_Lista de tareas_
• a. Responde estas preguntas sobre el fragmento de la crisis de Rusia:
(i) ¿Qué moneda se desplomó?
(ii) ¿En qué periodo se produjo la crisis financiera asiática?
(iii) ¿Qué imperativo reconocieron las economías en ascenso en materia de gestión de los asuntos públicos?
• b. Por favor, enumera las tres claves que, según el fragmento de la crisis de Rusia, determinaron las economías en ascenso para abordar los peligros de la mundialización financiera moderna.

_Fragmento citado_

= = =

PRINCETON – La crisis actual de Rusia, en particular el desplome del rublo, revela la fragilidad no sólo de la economía rusa, sino también del orden internacional vigente y de los fundamentos del pensamiento contemporáneo sobre la sostenibilidad económica y política. De hecho, la crisis de Rusia nunca debería haber ocurrido y su aislamiento cada vez mayor la priva de gran parte de su influencia en los mecanismos vigentes de gestión de los asuntos públicos mundiales.
Después de la crisis de deuda de Latinoamérica en el decenio de 1980 y la crisis financiera asiática en el periodo 1997-98 (que también afectó a Rusia), las economías en ascenso estaban decididas a encontrar la forma de evitar la repetición de esa experiencia. Determinaron tres claves para abordar los peligros de la mundialización financiera moderna: un gran margen de reservas para evitar los ataques especulativos; evitar los grandes déficits por cuenta corriente (y utilizar los superávits para acumular reservas); y una escasa deuda exterior y privada.
Además, las economías en ascenso aprovecharon las enseñanzas en materia de gestión de los asuntos públicos, al reconocer el imperativo de mejorar la transparencia y reducir la corrupción, y las autoridades de las entidades financieras dedicaron considerable atención a determinar cuáles podrían ser unos indicadores de alerta.

= = =

_Sección de datos_
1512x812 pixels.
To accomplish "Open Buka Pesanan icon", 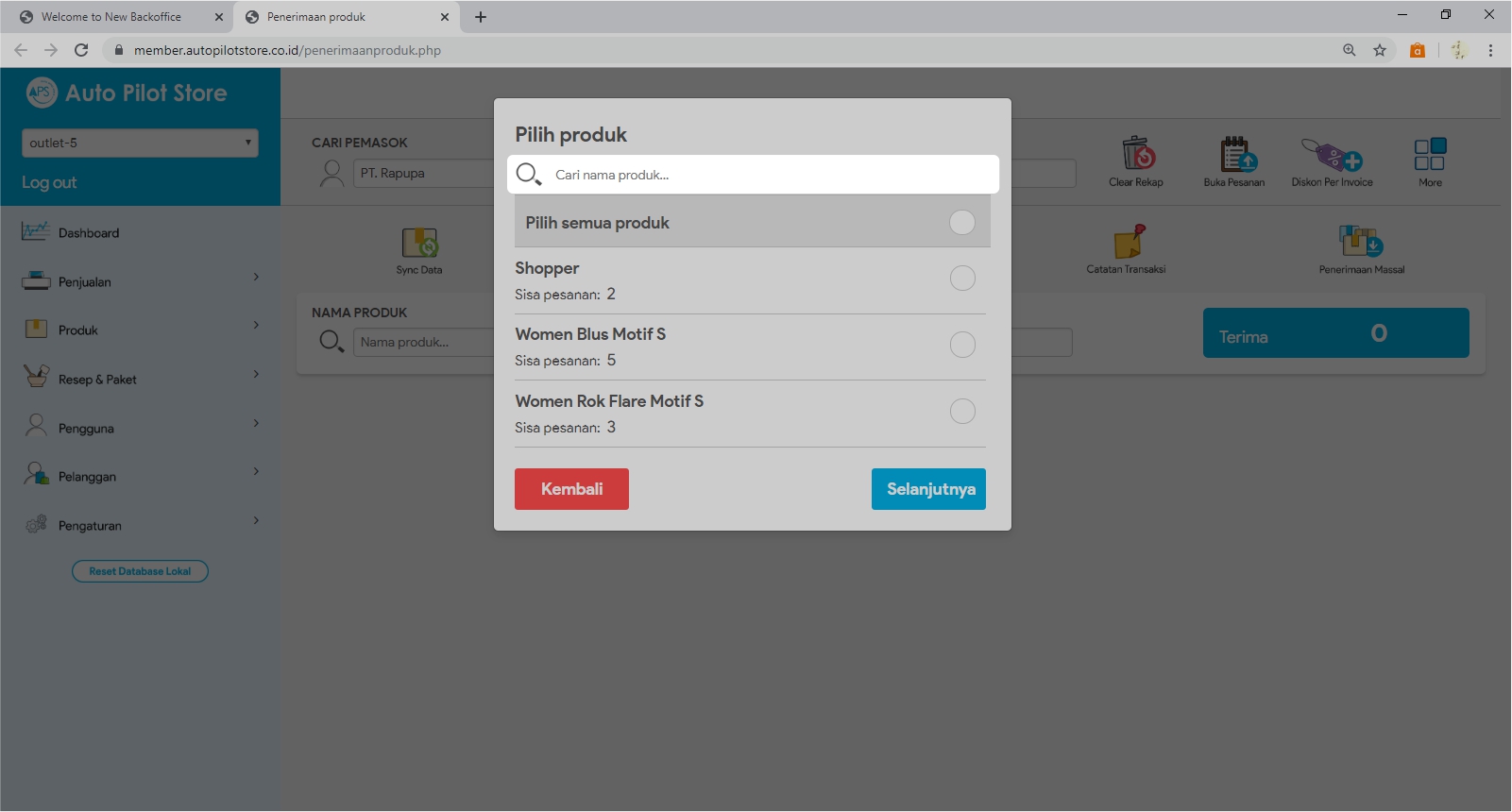I will (x=1235, y=153).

= = =

_Respuestas por tarea_
• a.
(i) El rublo.
(ii) En el periodo 1997-98.
(iii) Mejorar la transparencia y reducir la corrupción.

• b.
1. Un gran margen de reservas para evitar los ataques especulativos.
2. Evitar los grandes déficits por cuenta corriente (y utilizar los superávits para acumular reservas).
3. Una escasa deuda exterior y privada.